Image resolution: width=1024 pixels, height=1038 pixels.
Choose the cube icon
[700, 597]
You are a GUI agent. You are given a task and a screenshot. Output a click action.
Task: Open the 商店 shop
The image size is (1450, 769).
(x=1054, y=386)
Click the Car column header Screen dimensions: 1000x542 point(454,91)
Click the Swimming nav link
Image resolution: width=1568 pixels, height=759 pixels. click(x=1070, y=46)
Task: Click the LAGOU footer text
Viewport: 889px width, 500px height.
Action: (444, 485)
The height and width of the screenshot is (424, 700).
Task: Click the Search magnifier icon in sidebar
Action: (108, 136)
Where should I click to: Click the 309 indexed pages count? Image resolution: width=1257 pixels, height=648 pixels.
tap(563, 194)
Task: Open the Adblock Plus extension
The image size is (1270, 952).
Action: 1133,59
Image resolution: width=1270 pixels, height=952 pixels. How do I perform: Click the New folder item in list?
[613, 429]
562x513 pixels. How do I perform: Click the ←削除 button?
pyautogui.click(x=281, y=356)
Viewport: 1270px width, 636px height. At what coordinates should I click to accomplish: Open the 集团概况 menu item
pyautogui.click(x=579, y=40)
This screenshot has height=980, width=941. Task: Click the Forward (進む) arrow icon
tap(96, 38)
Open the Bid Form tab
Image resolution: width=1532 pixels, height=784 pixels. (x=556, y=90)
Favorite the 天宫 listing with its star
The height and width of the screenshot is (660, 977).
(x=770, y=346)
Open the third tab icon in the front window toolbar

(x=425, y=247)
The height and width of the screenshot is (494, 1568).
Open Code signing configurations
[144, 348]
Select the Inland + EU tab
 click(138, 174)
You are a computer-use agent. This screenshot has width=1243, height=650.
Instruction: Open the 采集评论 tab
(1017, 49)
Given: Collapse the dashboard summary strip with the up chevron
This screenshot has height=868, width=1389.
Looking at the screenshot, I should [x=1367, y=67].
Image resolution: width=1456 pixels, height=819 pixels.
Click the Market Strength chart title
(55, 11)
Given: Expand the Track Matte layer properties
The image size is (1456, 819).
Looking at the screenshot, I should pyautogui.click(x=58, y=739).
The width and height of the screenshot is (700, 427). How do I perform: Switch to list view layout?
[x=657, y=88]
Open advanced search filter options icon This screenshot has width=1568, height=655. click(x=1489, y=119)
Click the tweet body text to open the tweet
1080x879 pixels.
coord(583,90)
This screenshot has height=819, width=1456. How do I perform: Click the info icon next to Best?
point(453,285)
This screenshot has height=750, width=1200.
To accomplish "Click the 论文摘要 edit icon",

**Task objective**
Copy out every one of the lines above again, word for word, with nothing changed, added or left out.

**Task solution**
Image resolution: width=1024 pixels, height=1038 pixels.
Choose the cube icon
[700, 597]
You are a GUI agent. You are given a task and a screenshot. Output a click action.
Task: Open the 商店 shop
The image size is (1450, 769).
(x=1054, y=386)
Click the Car column header Screen dimensions: 1000x542 point(454,91)
Click the Swimming nav link
Image resolution: width=1568 pixels, height=759 pixels. click(x=1070, y=46)
Task: Click the LAGOU footer text
Viewport: 889px width, 500px height.
Action: (444, 485)
The height and width of the screenshot is (424, 700).
Task: Click the Search magnifier icon in sidebar
Action: (108, 136)
Where should I click to: Click the 309 indexed pages count? Image resolution: width=1257 pixels, height=648 pixels.
tap(563, 194)
Task: Open the Adblock Plus extension
The image size is (1270, 952).
Action: 1133,59
Image resolution: width=1270 pixels, height=952 pixels. How do I perform: Click the New folder item in list?
[613, 429]
562x513 pixels. How do I perform: Click the ←削除 button?
pyautogui.click(x=281, y=356)
Viewport: 1270px width, 636px height. At what coordinates should I click to accomplish: Open the 集团概况 menu item
pyautogui.click(x=579, y=40)
This screenshot has height=980, width=941. Task: Click the Forward (進む) arrow icon
tap(96, 38)
Open the Bid Form tab
Image resolution: width=1532 pixels, height=784 pixels. (x=556, y=90)
Favorite the 天宫 listing with its star
The height and width of the screenshot is (660, 977).
(x=770, y=346)
Open the third tab icon in the front window toolbar

(x=425, y=247)
The height and width of the screenshot is (494, 1568).
Open Code signing configurations
[144, 348]
Select the Inland + EU tab
 click(138, 174)
You are a computer-use agent. This screenshot has width=1243, height=650.
Instruction: Open the 采集评论 tab
(1017, 49)
Given: Collapse the dashboard summary strip with the up chevron
This screenshot has height=868, width=1389.
Looking at the screenshot, I should [x=1367, y=67].
Image resolution: width=1456 pixels, height=819 pixels.
Click the Market Strength chart title
(55, 11)
Given: Expand the Track Matte layer properties
The image size is (1456, 819).
Looking at the screenshot, I should pyautogui.click(x=58, y=739).
The width and height of the screenshot is (700, 427). How do I perform: Switch to list view layout?
[x=657, y=88]
Open advanced search filter options icon This screenshot has width=1568, height=655. click(x=1489, y=119)
Click the tweet body text to open the tweet
1080x879 pixels.
coord(583,90)
This screenshot has height=819, width=1456. How do I perform: Click the info icon next to Best?
point(453,285)
This screenshot has height=750, width=1200.
To accomplish "Click the 论文摘要 edit icon",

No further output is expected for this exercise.